_DOCUMENT EXCERPT:_

################

Yas Grigaliunas
In 2015-2017, I travelled Australia in a caravan for 600 days with my family, it wasn't a holiday, it was an adventure. When my daughter (she was about 8 at the time) finished visiting a museum in Tasmania and hopped in the car and said "Mum, we stole this country from the Indigenous didn't we?", I immediately hurt.
Kenny Duke
Working in the community sector, mainly in the Settlement space for 20+ years, you meet remarkable people who are selfless and serving community everyday. Through this time I have met many First Nations people, one in particular was Aunty Coral who made a huge impact in my life by sharing her story and why she worked for Child Protection.
Julie Baikie
I will be voting yes on 14th October not just because I think it’s the right thing to do but because giving Australia’s First Nation people a Voice is overdue by at least 177 years. Why 177 years? Well that would be 1846 when Queen Victoria received the first petition from First Nation people - the first of many to be presented to royalty, statesmen/women and upholders of the law since then.
Fiona Stager
I'll be voting Yes in the upcoming referendum on the Voice to Parliament because I want to be on the right side of history. When future generations ask me how I voted I will proudly say I voted Yes for a First Nations Voice to Parliament.
Emma Iwinska
It is about listening, and if white people, people in government, people with structural power, people with decision making power, people who have benefited from colonisation, are finally prepared to listen. If you are ready to listen, to listen and learn, then you must vote yes.

################

_SUPPLIED MATERIAL:_
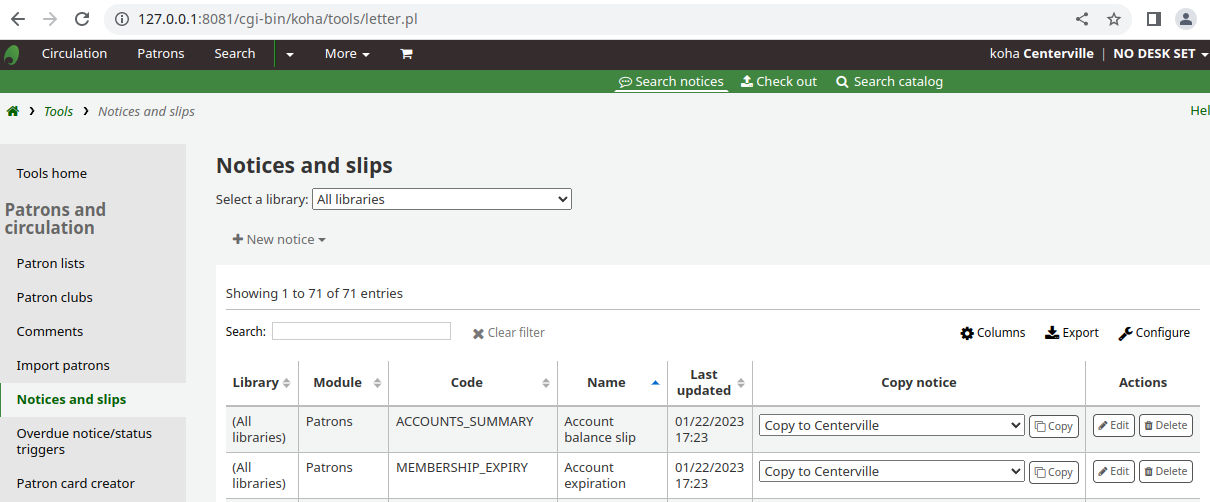Sort table by Library column
Viewport: 1210px width, 502px height.
click(261, 383)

################

_WRITTEN PROBLEM 1:_ Please reproduce the Voice referendum testimonials from "Yas Grigaliunas" up to and including "for Child Protection.", swapping "caravan" for "camper van".
_WRITTEN PROBLEM 2:_ Write the next part of the Voice referendum testimonials, picking up after their final sentence.

_EXERCISE OUTPUT 1:_
Yas Grigaliunas
In 2015-2017, I travelled Australia in a camper van for 600 days with my family, it wasn't a holiday, it was an adventure. When my daughter (she was about 8 at the time) finished visiting a museum in Tasmania and hopped in the car and said "Mum, we stole this country from the Indigenous didn't we?", I immediately hurt.
Kenny Duke
Working in the community sector, mainly in the Settlement space for 20+ years, you meet remarkable people who are selfless and serving community everyday. Through this time I have met many First Nations people, one in particular was Aunty Coral who made a huge impact in my life by sharing her story and why she worked for Child Protection.

_EXERCISE OUTPUT 2:_
Anne Pleash
Both my lived experience in a remote community, my professional work in advocacy, and stakeholder relations tells me better outcomes are achieved when you engage the people you are impacting to create solutions.
Cath Bartolo AM
Many of my mentors and friends have been strong First Nations women. As community leaders, mothers, grandmothers and workers they have struggled with the injustices, powerlessness and exclusion of our systems.
Shaan Ross Smith
As someone who dedicated 15 years of my life to working within the prison system, I witnessed first-hand the devastating aftermath of lives shattered by the cycle of violence, trauma and injustice. These experiences have driven me to look at our country through a different lens and focus my efforts on preventing violence in all its forms.
Lesley Chenoweth AO
This country is at a crossroads. The referendum to establish a Voice presents every one of us with a chance to create a new partnership with First Nations people, to start a new journey together and build a better future for all of us. The change in the wording of our Constitution is the first step.
Gillian and Miette
Brené Brown has taught us shame corrodes the very part of us that believes we are capable of change - let’s be vulnerable enough to move together towards a national identity that enables us to truly share pride in the incredible heritage of this vast and resilient place and the enduring tenacity and love of the people who have walked and worked it for millennia.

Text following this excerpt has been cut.